Chez les personnes immunodéprimées, certains vaccins sont particulièrement recommandés, notamment ceux contre la grippe saisonnière, le pneumocoque, la Covid-19 et l’hépatite B, selon la situation individuelle. Ces vaccins, dits inactivés, peuvent être administrés en toute sécurité et jouent un rôle clé dans la prévention des formes graves.
Là encore, le schéma vaccinal doit être adapté au cas par cas, en lien avec le médecin traitant ou le spécialiste.
Attention toutefois : Certains vaccins dits vivants atténués (rougeole, fièvre jaune…) sont contre-indiqués chez les personnes immunodéprimées modérées à sévères. D’où l’importance d’un avis médical personnalisé.
Les gestes au quotidien
Les gestes barrières sont prépondérants :
- Lavage régulier des mains ;
- Port du masque dans les lieux clos et très fréquentés ;
- Éviter les contacts avec des personnes malades ;
- Télétravail en période épidémique si possible.
Une vigilance alimentaire
Pour limiter le risque d’infections alimentaires :
- Ne pas manger des viandes et poissons crus, œufs mal cuits, lait cru ou non pasteurisé ;
- Bien laver les fruits et les légumes ou les cuire ;
- Ne pas rompre la chaîne du froid ;
- Respecter les dates de préremption ;
“Prudence avec certains aliments à risque, comme chez la femme enceinte”, selon l’expert ;
Les comportements à éviter
Certains comportements peuvent fragiliser davantage les défenses immunitaires. Le tabagisme, en particulier, altère les mécanismes de défense des voies respiratoires et augmente le risque d’infections pulmonaires. L’alcool peut également peser sur la capacité de l’organisme à se défendre.
Voyager en toute sécurité
« Un avis médical est indispensable avant tout voyage », rappelle le spécialiste, notamment pour adapter les vaccins et les précautions.
Peut-on “booster” son système immunitaire ?
C’est une idée reçue très répandue. « Il n’existe pas aujourd’hui de preuve scientifique montrant que l’on peut booster son immunité », tranche le Docteur Paul Tarteret.
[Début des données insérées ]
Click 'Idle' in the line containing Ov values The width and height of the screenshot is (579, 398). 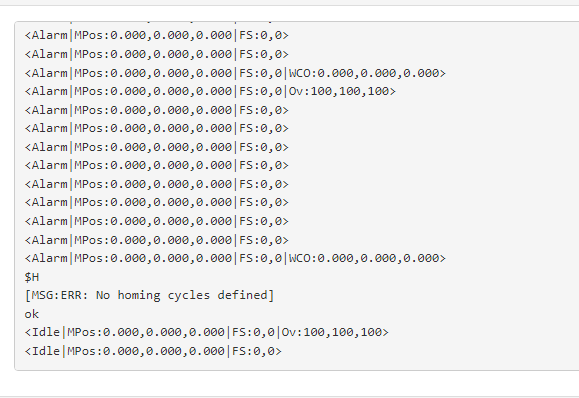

Aucun traitement médical, ni aucune méthode ne permet cela.
En revanche, on peut éviter de la dégrader :
- alimentation équilibrée (type méditerranéenne),
- activité physique régulière,
- bonne hydratation,
- gestion du stress,
- prévention des maladies cardiovasculaires et des cancers en général.
Compléments alimentaires : attention aux idées reçues !
En l’absence de carence avérée, les compléments alimentaires n’ont pas d’intérêt chez une personne ayant une alimentation variée et équilibrée. Pris en excès, ils peuvent entraîner des surcharges, notamment en vitamines liposolubles ou en minéraux, avec à la clé des effets indésirables et, à long terme, des complications.
Par ailleurs, aucun complément alimentaire ne permet de “booster” l’immunité au sens strict. Les produits souvent présentés comme stimulants des défenses immunitaires, tels que le ginseng, l’échinacée ou les produits de la ruche, n’ont pas démontré d’efficacité et peuvent être inadaptés chez les personnes immunodéprimées ou sous traitement.
Certains exposent aussi à des interactions médicamenteuses. « Le millepertuis ou le jus de pamplemousse peuvent interférer avec de nombreux traitements », alerte le Docteur Paul Tarteret. Le bêta-carotène, fréquemment consommé en complément, est par ailleurs déconseillé, notamment chez les fumeurs ou anciens fumeurs.
Dans tous les cas, un avis médical est indispensable avant de vous lancer.
Sources
Entretien avec le docteur Paul Tarteret, chef de clinique en médecine interne et immunologie.